Can big casino comps be offset with gambling losses?

2 min read

Dear Tax Talk,
I do quite a bit of gambling and receive comps from the casino, including transportation by limo or air, meals and lodging, spa services and show tickets, among other stuff. If I win enough, I get a W-2G for the amount of the winnings. When I do my taxes, I include the amount I got on the W-2G and usually deduct a like amount for losses; after all, the house always wins. Should I be including some income for the value of the comps?
— Dave

Dear Dave,
Just like roulette, no one knows where the ball stops. In comparing two tax court cases on the issue, the answer is yes, or it doesn’t matter. In the case of LiButti T.C, Memo 1996-108, the taxpayer was a high stakes gambler playing mainly at Trump Atlantic City. His average roll at craps was $50,000. The casino issued Form 1099 for prizes and awards (as opposed to gambling winnings on Form W-2G) for the following items:

One gambler’s comp bonanza
1987
Automobiles $319,300
Vacations $48,778
Jewelry $75,200
Total: $443,278
 
1988  
Automobiles and accessories $872,920
Vacations $55,560
Jewelry $46,512
Total: $974,992
 
1989  
Automobiles and accessories $806,858
Premium champagne $40,050
Entertainment tickets $279,978
Total: $1,126,886

The automobiles were usually sold for cash, which was gambled at the casino. The champagne included 178 bottles of Cristal Rose, valued at $225 a bottle. The tickets were to theater and sporting events, such as the Super Bowl, the NCAA basketball tournament, boxing events and the U.S. Open in Flushing Meadows, N.Y. I’m going to assume the guy probably at least got dinner and rooms for him and his friends, which isn’t included as income, but it is odd that the champagne was in only one year.
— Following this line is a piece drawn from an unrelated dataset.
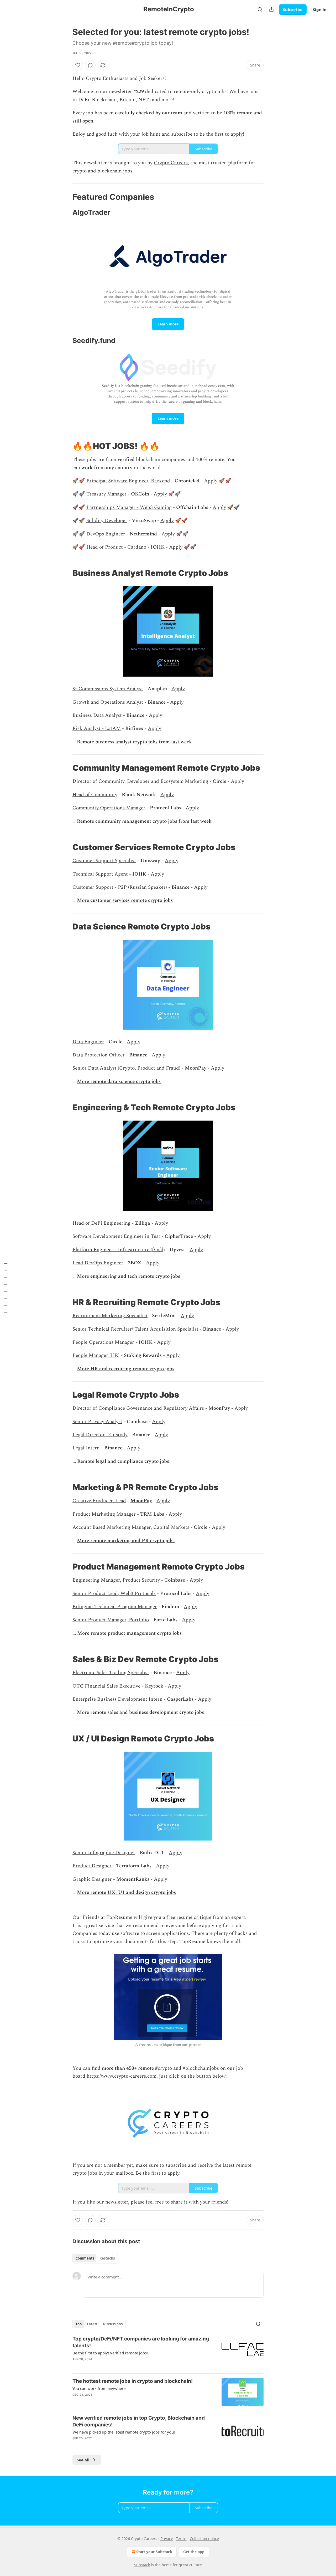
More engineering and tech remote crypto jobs (128, 1276)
The IRS considered these items as income to the taxpayer. The taxpayer claimed offsetting gambling losses, but not as a professional gambler. It was the IRS position that the comps were not from wagering, and therefore gambling losses could not be offset.  The court held for the taxpayer, stating the obvious: that but for the taxpayer’s gambling, the comps would never have been awarded. The taxpayer was allowed to offset the comps with his gambling losses. 

In Merkin et al. v. Commissioner, T.C. Memo 2008-146, the taxpayer argued that he was a professional gambler and that although he sustained losses, he had profits in the form of ordinary comps. The IRS never raised an issue of the comps being included in the taxpayer’s income.

The tax court opined that had they been included in income, the taxpayer could offset his losses against these items, but since there was no issue raised, they did not affect his bearing as a professional or novice gambler. 

Based on contrasting the two cases, you can conclude that the comps, when sufficiently unrelated to the casino resort, should be considered income. Conversely, the free rooms, board and beverages would not be considered income to the player. Of course, we don’t have the whole story on the champagne.